Data provided
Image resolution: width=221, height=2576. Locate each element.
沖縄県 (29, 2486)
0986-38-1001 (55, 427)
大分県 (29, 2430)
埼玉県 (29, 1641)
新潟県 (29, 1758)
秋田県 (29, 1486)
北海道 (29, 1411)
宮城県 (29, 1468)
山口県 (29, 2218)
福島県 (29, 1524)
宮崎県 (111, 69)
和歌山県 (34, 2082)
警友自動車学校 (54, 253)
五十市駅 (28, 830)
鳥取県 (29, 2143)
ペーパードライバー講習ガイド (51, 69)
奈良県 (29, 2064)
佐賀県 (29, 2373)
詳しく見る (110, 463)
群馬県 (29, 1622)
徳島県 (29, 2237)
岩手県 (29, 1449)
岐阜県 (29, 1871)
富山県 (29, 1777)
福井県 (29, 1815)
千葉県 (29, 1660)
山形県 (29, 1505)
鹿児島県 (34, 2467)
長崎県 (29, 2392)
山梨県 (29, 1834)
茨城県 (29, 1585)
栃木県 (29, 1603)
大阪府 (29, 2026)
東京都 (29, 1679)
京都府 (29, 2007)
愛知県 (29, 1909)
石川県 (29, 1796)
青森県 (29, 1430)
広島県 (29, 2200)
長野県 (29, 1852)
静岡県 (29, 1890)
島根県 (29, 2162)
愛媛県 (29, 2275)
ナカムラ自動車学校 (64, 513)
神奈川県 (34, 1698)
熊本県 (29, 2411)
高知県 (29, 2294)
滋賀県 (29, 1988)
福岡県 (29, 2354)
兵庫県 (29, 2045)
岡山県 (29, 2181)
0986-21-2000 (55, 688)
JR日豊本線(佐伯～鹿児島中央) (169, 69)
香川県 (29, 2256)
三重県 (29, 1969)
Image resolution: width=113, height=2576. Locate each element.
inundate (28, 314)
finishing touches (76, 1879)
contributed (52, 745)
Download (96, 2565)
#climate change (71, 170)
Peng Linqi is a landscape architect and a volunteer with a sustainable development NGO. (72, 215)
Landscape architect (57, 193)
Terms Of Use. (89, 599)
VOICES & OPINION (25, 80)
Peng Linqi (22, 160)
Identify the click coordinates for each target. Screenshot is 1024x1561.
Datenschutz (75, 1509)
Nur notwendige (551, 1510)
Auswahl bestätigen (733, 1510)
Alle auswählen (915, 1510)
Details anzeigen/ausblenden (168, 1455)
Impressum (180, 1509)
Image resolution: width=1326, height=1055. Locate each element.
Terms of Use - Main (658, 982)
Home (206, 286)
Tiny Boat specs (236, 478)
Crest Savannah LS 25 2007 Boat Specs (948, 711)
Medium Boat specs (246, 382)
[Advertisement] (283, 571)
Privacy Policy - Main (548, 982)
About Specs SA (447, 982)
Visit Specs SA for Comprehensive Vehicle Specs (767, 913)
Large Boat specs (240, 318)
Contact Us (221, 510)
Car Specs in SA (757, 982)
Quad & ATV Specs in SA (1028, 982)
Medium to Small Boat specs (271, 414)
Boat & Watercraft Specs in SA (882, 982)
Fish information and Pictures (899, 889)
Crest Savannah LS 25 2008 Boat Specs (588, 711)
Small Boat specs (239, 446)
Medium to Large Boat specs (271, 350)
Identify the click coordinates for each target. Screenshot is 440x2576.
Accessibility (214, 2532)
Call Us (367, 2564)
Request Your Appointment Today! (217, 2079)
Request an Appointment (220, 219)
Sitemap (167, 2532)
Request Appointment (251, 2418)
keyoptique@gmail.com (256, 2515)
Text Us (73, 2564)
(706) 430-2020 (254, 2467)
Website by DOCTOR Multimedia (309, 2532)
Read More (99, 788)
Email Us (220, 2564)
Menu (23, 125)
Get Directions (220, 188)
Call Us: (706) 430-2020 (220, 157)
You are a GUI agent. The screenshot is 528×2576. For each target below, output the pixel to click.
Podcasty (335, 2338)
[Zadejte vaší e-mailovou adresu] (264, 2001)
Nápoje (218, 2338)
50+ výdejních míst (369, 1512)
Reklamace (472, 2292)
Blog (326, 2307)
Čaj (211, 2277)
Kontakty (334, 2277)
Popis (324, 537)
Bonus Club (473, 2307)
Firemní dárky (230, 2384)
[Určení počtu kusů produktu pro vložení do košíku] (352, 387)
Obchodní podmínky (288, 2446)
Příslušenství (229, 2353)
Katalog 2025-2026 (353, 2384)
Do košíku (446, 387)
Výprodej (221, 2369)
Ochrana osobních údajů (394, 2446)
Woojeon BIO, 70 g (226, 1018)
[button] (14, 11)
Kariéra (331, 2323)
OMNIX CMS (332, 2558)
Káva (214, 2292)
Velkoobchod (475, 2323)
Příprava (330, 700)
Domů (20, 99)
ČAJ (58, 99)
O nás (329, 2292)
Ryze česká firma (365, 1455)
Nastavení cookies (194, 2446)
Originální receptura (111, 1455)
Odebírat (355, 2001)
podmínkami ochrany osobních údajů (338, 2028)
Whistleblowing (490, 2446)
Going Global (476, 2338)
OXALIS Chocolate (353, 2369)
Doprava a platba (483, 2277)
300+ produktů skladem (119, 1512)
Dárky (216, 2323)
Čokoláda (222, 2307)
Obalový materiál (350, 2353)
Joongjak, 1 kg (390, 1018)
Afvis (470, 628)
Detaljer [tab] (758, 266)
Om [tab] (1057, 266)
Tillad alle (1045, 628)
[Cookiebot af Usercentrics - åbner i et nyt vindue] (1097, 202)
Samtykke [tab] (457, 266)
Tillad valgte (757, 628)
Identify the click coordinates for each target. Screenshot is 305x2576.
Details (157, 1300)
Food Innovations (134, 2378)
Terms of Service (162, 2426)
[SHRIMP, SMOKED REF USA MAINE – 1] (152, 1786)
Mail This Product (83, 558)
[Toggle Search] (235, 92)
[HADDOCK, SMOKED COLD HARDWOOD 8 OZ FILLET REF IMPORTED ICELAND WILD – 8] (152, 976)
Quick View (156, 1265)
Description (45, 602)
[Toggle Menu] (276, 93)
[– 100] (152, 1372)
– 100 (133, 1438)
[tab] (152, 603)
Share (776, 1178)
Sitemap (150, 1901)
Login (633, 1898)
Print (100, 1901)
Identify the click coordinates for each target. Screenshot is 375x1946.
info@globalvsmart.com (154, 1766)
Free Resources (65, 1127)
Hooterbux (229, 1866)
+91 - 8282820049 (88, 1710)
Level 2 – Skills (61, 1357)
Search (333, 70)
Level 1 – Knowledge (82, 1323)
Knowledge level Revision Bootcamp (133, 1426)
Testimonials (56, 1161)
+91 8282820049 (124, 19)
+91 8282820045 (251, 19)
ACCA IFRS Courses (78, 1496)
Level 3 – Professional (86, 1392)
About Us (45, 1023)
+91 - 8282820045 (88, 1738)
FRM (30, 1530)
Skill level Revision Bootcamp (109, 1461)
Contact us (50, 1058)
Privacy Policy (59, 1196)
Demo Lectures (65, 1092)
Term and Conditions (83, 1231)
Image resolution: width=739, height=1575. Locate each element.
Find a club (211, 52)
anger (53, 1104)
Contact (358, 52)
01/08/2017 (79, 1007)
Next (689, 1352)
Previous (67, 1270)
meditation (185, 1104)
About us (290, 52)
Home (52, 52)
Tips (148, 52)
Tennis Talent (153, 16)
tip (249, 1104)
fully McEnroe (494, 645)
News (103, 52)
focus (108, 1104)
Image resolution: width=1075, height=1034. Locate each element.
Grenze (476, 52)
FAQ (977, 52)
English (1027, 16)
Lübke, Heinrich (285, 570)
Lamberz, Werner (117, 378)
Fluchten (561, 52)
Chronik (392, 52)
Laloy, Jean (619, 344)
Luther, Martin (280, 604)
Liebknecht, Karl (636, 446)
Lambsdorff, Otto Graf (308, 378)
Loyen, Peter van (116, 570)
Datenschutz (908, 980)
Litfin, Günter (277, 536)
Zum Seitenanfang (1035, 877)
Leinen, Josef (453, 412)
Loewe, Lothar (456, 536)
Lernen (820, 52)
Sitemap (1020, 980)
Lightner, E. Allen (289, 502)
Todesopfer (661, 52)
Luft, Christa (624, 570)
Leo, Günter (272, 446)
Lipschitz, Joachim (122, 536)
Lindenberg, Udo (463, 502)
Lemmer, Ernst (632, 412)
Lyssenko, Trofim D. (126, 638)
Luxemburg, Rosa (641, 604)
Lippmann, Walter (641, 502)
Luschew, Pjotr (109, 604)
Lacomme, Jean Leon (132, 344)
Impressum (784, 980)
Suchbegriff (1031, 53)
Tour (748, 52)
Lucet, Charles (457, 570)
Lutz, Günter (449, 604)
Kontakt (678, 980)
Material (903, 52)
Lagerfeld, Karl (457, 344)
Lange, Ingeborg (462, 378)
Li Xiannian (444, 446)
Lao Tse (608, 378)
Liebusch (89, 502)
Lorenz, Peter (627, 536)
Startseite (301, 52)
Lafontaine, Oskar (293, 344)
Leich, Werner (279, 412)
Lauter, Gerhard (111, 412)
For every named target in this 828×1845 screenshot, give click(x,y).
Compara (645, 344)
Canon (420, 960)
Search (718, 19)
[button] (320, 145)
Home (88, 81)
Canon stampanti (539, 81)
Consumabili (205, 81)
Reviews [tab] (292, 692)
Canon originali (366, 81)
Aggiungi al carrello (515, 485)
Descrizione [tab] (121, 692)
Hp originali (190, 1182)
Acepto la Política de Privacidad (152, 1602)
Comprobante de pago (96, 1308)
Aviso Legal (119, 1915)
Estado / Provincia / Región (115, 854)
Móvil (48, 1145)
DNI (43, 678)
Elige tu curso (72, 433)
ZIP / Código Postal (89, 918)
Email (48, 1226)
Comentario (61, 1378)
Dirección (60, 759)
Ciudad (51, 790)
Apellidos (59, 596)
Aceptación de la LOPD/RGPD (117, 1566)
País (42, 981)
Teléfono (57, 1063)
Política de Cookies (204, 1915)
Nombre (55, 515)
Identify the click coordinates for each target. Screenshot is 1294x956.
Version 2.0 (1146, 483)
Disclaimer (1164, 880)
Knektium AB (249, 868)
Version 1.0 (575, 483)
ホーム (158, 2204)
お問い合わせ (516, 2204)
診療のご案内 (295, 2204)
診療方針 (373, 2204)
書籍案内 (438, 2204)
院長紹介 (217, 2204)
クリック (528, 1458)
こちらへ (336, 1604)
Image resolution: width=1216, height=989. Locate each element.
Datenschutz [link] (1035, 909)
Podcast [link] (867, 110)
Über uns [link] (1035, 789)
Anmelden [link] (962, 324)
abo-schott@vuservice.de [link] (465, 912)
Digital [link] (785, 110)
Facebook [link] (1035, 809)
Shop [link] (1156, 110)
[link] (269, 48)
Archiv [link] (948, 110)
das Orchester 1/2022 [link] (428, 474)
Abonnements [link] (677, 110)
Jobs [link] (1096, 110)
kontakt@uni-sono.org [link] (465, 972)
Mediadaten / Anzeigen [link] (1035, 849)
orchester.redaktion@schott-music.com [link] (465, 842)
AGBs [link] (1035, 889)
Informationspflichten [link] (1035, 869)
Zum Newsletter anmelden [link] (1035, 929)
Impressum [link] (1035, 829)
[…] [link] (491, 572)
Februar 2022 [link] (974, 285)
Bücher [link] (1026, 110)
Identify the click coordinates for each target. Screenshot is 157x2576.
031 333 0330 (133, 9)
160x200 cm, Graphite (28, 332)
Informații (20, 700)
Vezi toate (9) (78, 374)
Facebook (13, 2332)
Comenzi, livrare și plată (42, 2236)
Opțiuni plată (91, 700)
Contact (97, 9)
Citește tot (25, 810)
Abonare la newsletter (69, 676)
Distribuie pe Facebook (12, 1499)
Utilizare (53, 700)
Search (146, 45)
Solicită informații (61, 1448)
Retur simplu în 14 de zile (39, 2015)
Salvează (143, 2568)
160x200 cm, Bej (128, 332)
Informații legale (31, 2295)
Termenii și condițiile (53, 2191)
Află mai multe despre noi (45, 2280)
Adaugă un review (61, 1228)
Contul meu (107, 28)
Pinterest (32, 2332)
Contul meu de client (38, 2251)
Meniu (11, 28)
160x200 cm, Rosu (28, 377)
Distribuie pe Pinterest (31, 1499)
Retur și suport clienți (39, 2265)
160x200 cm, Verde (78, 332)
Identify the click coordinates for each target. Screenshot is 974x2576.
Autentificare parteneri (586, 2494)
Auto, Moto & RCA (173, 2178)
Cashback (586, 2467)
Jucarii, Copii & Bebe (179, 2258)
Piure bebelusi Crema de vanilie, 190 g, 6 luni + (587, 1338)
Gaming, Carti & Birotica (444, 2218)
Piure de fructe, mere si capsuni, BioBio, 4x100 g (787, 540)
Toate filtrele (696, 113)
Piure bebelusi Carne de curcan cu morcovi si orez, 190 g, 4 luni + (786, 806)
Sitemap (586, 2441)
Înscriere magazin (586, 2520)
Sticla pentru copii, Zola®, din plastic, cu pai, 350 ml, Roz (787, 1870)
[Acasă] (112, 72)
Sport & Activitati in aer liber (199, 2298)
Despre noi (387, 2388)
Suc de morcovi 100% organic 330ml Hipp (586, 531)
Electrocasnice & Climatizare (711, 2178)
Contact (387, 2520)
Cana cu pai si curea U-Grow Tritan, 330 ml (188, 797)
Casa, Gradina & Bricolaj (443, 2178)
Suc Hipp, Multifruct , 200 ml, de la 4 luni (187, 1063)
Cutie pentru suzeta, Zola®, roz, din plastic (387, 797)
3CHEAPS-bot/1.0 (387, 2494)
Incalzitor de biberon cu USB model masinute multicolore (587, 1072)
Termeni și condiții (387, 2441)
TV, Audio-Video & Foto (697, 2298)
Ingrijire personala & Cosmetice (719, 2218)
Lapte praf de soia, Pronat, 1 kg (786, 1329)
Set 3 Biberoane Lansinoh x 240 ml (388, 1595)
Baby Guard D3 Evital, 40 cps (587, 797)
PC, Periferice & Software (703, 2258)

Your objective
Starting with the line with "Despre noi (387, 2388)" and going on through the line with "Suc Hipp, Multifruct", rewrite the data with "Hipp" changed to "HiPP" and everything else left as it is.

Task answer
Despre noi (387, 2388)
Suc de morcovi 100% organic 330ml HiPP (586, 531)
Electrocasnice & Climatizare (711, 2178)
Contact (387, 2520)
Cana cu pai si curea U-Grow Tritan, 330 ml (188, 797)
Casa, Gradina & Bricolaj (443, 2178)
Suc HiPP, Multifruct , 200 ml, de la 4 luni (187, 1063)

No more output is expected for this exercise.